━━━ INFORMATION

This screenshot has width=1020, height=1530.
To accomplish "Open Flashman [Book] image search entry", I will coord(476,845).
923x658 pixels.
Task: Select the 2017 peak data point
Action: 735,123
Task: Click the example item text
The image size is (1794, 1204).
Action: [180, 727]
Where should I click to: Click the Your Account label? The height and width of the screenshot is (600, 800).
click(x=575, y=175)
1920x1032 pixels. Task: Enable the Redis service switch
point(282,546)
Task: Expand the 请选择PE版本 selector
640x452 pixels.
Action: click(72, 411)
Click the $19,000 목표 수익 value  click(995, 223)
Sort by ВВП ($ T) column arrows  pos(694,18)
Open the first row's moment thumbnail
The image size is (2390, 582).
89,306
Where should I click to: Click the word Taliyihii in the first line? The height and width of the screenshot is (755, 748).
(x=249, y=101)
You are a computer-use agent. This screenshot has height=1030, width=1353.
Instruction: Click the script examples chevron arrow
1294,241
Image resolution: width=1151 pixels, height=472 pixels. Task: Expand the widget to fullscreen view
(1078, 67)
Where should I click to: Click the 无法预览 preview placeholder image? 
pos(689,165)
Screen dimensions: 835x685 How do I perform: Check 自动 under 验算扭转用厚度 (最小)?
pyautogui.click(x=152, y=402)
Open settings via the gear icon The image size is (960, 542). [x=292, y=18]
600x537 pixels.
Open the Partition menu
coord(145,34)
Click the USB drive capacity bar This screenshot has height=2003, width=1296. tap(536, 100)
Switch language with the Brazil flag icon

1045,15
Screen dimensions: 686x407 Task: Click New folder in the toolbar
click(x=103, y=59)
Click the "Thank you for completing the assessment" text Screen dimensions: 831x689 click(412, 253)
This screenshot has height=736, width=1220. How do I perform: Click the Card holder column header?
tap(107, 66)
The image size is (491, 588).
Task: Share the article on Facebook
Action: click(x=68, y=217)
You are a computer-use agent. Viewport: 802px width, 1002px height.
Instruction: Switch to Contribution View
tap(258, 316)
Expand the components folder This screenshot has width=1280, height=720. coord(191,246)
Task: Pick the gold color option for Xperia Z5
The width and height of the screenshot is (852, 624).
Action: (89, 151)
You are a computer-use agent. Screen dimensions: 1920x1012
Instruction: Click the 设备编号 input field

━━━━━━

For this exercise, find all lines in the records containing the word "agent" and copy them.

You are a computer-use agent. This screenshot has height=1030, width=1353.
You are a computer-use agent. Viewport: 802px width, 1002px height.
You are a computer-use agent. Screen dimensions: 1920x1012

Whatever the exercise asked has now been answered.